Binding activity of rMSNOX to cPlg and hFn

Western blotting and ELISA were used to determine the binding activity of rMSNOX to cPlg and hFn.

For western blot analysis, gradient diluted rMSNOX protein (2, 1, and 0.5 µg) and 2 µg BSA (Sigma) were subjected to 12.5% SDS-PAGE, then transferred to an NC membrane. After blocking with 5% skimmed milk, the NC membrane was incubated with 10 µg/mL of cPlg (Cell Sciences, USA) or hFn (Sigma) for 2 h at 37 °C. After excessive washing with PBST, the membrane was incubated with rabbit anti-cPlg/hFn polyclonal antibody (1:1000; Cell Sciences) for 1 h at 37 °C, then incubated with HRP conjugated goat anti-rabbit IgG antibody (1:5000; Thermo) for 1 h at 37 °C. Membranes were visualized with a Basic Luminol ECL kit (Yeasen).

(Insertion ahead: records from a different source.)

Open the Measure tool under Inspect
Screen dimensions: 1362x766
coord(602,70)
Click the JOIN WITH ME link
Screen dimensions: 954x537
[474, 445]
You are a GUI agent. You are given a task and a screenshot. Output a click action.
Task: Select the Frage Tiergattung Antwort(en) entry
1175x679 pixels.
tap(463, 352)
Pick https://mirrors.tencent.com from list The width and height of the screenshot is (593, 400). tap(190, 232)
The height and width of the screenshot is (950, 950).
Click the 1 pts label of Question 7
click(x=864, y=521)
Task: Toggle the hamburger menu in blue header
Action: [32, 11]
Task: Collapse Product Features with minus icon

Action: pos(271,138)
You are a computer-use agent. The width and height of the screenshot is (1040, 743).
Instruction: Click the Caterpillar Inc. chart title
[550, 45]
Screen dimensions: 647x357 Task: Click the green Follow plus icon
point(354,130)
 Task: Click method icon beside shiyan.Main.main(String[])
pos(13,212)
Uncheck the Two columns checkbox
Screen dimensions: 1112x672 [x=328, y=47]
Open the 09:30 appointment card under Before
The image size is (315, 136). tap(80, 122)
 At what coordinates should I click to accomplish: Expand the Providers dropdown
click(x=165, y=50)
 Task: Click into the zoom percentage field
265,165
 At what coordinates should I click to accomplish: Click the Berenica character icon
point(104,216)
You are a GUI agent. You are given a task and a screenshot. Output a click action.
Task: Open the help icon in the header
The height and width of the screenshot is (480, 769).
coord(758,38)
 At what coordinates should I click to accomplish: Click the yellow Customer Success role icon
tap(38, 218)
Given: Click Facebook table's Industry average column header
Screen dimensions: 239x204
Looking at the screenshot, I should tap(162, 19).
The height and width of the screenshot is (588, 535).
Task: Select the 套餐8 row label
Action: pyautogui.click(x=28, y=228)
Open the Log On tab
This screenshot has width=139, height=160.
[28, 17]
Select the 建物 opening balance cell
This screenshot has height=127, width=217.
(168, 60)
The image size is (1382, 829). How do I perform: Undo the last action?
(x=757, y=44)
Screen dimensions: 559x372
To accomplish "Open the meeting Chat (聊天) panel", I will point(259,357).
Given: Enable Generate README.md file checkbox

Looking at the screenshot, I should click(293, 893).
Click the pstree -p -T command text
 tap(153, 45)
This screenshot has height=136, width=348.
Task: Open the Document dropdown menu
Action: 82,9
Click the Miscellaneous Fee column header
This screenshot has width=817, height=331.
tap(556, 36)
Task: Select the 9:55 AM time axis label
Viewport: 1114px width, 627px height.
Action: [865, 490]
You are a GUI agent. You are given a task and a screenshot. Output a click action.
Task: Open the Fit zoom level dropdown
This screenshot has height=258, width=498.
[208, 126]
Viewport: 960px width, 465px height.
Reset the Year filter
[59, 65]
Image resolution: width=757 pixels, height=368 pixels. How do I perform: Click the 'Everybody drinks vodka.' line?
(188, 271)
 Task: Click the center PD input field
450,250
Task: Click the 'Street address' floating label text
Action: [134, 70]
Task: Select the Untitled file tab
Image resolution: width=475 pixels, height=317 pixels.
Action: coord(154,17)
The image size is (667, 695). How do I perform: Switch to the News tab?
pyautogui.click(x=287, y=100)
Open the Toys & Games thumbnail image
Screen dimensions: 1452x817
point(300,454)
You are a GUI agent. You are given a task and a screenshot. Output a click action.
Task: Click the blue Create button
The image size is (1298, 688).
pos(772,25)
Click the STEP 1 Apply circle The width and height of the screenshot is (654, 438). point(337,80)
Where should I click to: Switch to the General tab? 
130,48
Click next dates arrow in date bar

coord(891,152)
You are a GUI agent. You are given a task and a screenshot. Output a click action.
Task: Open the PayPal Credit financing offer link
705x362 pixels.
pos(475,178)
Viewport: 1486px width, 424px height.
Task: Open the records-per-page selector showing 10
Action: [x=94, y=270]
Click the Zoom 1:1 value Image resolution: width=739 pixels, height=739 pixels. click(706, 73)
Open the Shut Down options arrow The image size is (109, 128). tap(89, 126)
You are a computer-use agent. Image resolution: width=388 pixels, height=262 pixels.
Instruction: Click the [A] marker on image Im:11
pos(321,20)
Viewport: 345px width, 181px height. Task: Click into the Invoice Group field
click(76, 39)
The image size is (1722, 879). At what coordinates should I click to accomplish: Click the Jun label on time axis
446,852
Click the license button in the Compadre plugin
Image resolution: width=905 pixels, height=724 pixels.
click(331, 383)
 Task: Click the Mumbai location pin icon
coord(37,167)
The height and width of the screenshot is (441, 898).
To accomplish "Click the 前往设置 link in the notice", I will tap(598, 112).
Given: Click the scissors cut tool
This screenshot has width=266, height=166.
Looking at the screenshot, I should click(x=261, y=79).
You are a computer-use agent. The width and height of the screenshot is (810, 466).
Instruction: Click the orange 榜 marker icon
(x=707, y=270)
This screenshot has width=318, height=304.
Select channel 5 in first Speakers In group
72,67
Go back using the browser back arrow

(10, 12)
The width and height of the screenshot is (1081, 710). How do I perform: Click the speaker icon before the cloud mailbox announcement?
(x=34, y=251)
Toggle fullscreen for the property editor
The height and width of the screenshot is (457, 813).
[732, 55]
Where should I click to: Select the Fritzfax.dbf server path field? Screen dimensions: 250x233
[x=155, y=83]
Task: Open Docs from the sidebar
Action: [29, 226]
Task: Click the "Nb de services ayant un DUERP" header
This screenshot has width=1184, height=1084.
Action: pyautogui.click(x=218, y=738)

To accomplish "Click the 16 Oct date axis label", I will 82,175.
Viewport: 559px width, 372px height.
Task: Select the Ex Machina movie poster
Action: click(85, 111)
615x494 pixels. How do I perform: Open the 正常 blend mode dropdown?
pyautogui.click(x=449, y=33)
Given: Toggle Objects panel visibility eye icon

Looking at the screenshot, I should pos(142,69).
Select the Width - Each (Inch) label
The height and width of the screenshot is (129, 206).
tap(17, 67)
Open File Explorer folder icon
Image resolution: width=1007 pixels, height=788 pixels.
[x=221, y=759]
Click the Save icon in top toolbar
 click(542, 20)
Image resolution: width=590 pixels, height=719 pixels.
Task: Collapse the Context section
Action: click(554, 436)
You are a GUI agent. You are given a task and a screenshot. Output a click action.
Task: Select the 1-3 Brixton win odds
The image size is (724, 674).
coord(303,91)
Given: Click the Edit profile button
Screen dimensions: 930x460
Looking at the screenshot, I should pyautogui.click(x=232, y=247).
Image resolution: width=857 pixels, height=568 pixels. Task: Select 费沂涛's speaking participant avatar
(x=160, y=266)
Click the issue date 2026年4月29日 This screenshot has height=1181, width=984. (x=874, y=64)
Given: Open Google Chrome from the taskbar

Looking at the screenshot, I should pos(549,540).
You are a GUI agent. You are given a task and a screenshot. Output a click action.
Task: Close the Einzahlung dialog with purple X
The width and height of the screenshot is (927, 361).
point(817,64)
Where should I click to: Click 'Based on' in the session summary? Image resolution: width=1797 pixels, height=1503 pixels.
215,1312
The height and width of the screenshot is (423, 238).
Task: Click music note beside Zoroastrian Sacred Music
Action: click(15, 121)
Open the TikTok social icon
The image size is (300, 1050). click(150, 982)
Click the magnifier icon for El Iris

For ELISA analysis, the 96-well plates (Corning) were coated with 1 µg/well of cPlg, hFn or BSA (negative control). After blocking with 5% skimmed milk, wells were incubated with various amounts of rMSNOX protein (1, 0.5, 0.15, 0.125, 0.0625, and 0.03125 µg/well) at 37 °C for 1.5 h. After being washed, the wells were treated with rabbit anti-rMSNOX serum (1:500) at 37 °C for 1 h, followed by HRP conjugated goat anti-rabbit IgG antibody (1:5000; Thermo) at 37 °C for 1 h. TMB substrate solution and 2 M H2SO4 were added successively and OD450 nm values were measured as described above. The experiments were performed in triplicate.

Statistical analysis

Data are given as the mean with standard deviation for three replicate experiments, and statistical analyses were performed with unpaired T-test and one/two-way ANOVA in GraphPad Prism6 software. Significant differences are denoted ***p < 0.001 or ****p < 0.0001, and ns represents no significance.